Conway's paper presents a patient-centered approach to assessing national health expenditures (Conway et al. 2011). The investigators used the Medical Expenditure Panel Survey (MEPS) to categorize expenditures into seven patient-centered categories: chronic illness (47 percent), acute illness (25 percent), trauma and poisoning (8 percent), dental (7 percent), routine preventive care (6 percent), pregnancy (4 percent), and other (3 percent). The authors appropriately note that the MEPS does not include people who are institutionalized or receive care from the military of Veterans Health Administration. However, as public and private policy makers struggle to identify and communicate approaches that support high quality, affordable care, the potential for presenting information in ways that patients and families experience care is quite intriguing. In particular, this approach may be particularly useful to the newly created Patient Centered Outcomes Research Institute, a private organization supported by a combination of public and private sector revenues, with the unique feature of a 21 member multistakeholder board.
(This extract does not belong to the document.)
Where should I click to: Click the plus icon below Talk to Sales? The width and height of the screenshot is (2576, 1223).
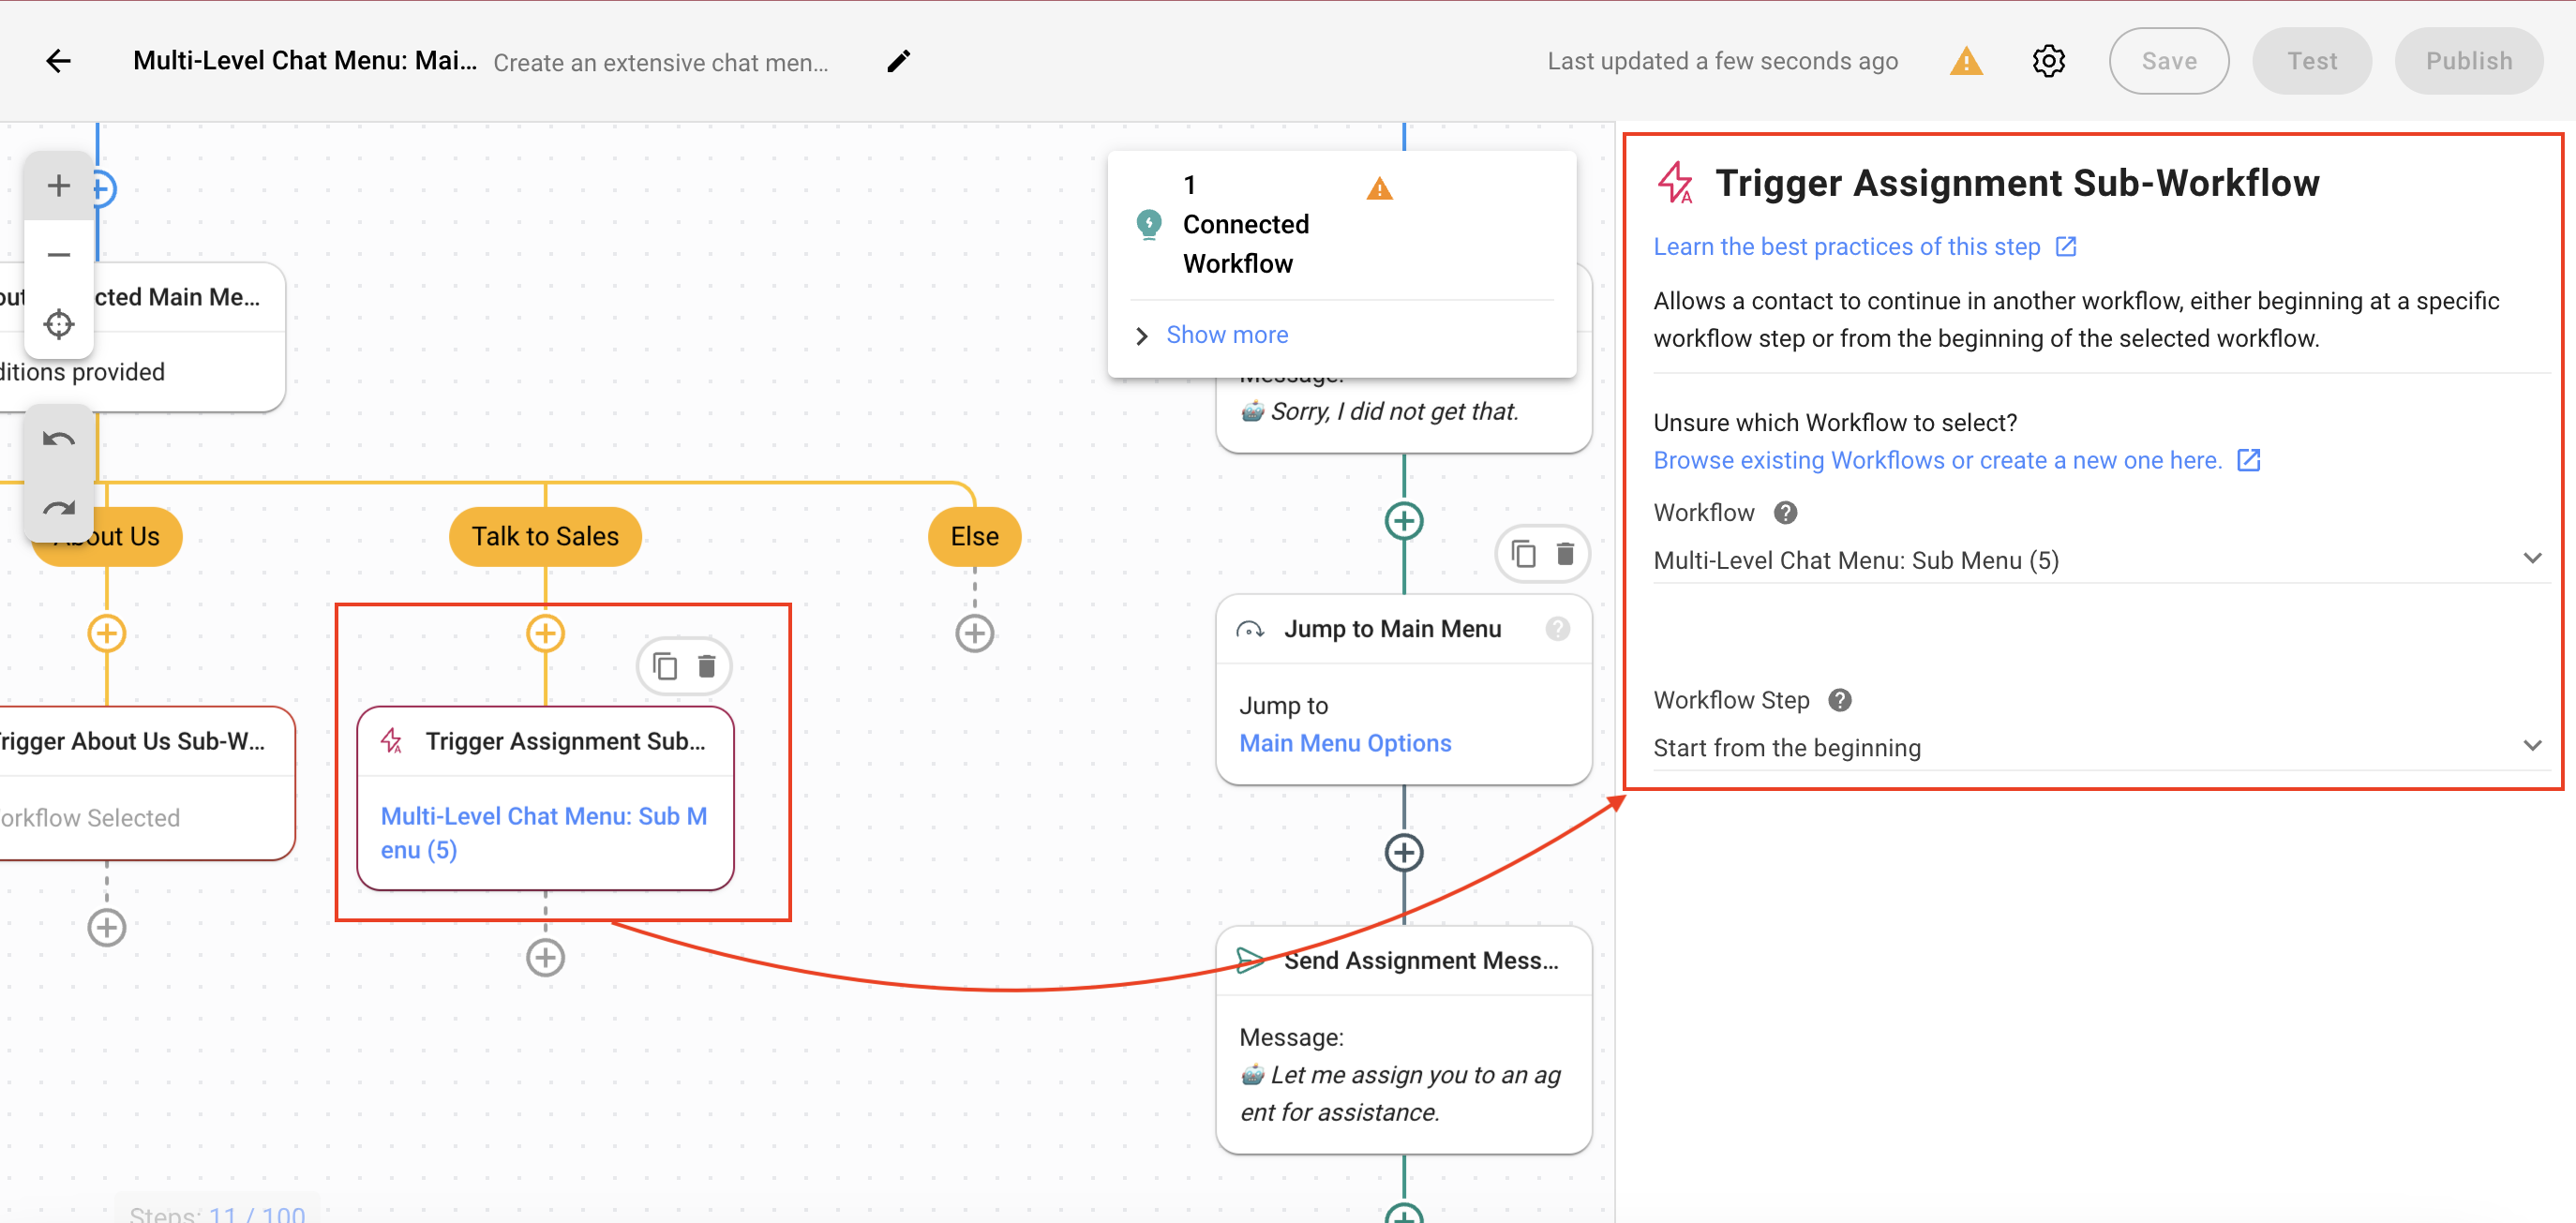click(x=545, y=632)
Together, these papers push well beyond the boundaries of earlier work examining how individuals use information on quality or benefit design and illustrate multidimensional challenges ahead. For example, the paper by Sinaiko suggests that the perceived credibility and trustworthiness of quality information and the ability to evaluate information from multiple sources are essential components of effective engagement, albeit far from straightforward. As efforts to reform the quality and efficiency of care in the United States accelerate, it is clear that a focus on the interactions between new models of care and patients' engagement will be an indispensable component of research illuminating which models are most effective.